PDNS services use a resolver that helps to prevent connections to known or suspected malicious sites.
"The domain names associated with malicious content are often known or knowable, and preventing their resolution protects individual users and the enterprise," according to the joint advisory.
In January, the NSA issued a report on using encrypted DNS to help prevent eavesdropping and manipulation of DNS traffic (see: NSA Offers Guidance on Adopting Encrypted DNS).
Putting PDNS to Work
While some federal agencies and private organizations deploy tools that help secure the authenticity of DNS records, as well as the privacy and integrity of client DNS queries and responses, many of these solutions do not address the trustworthiness of upstream DNS infrastructure that may have been compromised by attackers, the NSA and CISA note.
Other security tools can fail to check DNS registrations that may be maliciously provisioned by hackers, the two agencies say.
PDNS services, however, enable an organization to use a DNS resolver that follows policies developed by the security team to mitigate many of the shortcomings associated with other tools, according to the advisory.
"The resolver usually checks both the domain name queries and the returned IP addresses against threat intelligence, and then prevents connections to known or suspected malicious sites," according to the joint advisory. "PDNS can also protect a user by redirecting the requesting application to a non-malicious site or returning a response that indicates no IP address was found for the domain queried."
A PDNS service can respond to a malicious or suspicious domain name query and block those domains from the network. And it can "sinkhole" malicious domains to prevent users from connecting to them, the advisory notes.
The NSA and CISA published a list of security vendors that provide PDNS services, including Akamai, BlueCat, Cisco, EfficientIP, Neustar and Nominet. But the agencies did not endorse a product.
NSA Program
The NSA launched its own "Secure DNS" program in 2020. It was developed by Anne Neuberger, who was then head of the cybersecurity directorate of the NSA. She told the publication Defense One that the program was able to reduce over 90% of malware attacks from command-and-control servers that targeted the agency's networks.
Neuberger is now the deputy national security adviser for cyber and emerging technology at the White House and is coordinating the investigation into the SolarWinds supply chain attack.

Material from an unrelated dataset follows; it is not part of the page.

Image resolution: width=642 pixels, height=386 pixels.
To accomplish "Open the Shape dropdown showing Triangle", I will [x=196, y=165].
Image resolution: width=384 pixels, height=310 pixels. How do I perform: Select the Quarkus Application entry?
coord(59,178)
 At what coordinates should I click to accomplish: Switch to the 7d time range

Earlier, CISA instructed federal agencies to continue to use the EINSTEIN 3 Accelerated, or E3A, DNS resolution service for devices that are connected to federal government networks (see: CISA Urges Federal Agencies to Use Approved DNS Service).
Improving Security
In light of the SolarWinds supply chain attack and the ongoing hacking of unpatched Microsoft Exchange on-premises email servers, organizations need to rethink how they use threat intelligence to block malicious domains and other malicious activity, says Oliver Tavakoli, CTO at security firm Vectra AI. PDNS services can play an important role, he says.

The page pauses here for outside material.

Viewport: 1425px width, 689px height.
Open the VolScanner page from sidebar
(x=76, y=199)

"Having PDNS in place allows for quick leverage of threat intel to actively block access, and it also allows relatively easy retrospective analysis to see if the organization was affected," Tavakoli says.
Adopting PDNS services and improving security of the aging DNS protocol can help reduce common internet security problems, says Roger Grimes, data-driven defense evangelist at the security firm KnowBe4.
"A far more safe and secure internet can easily be designed. It would not take magic. It would take a few dozen people who control the internet’s future sitting in a room, designing a few global services, like Protective DNS, but on a global level, and agreeing on a few dozen values in a few database tables, and we could do it," Grimes says. He notes, however that "it's hard to get people in your own family to agree on something, much less all of the people in the world."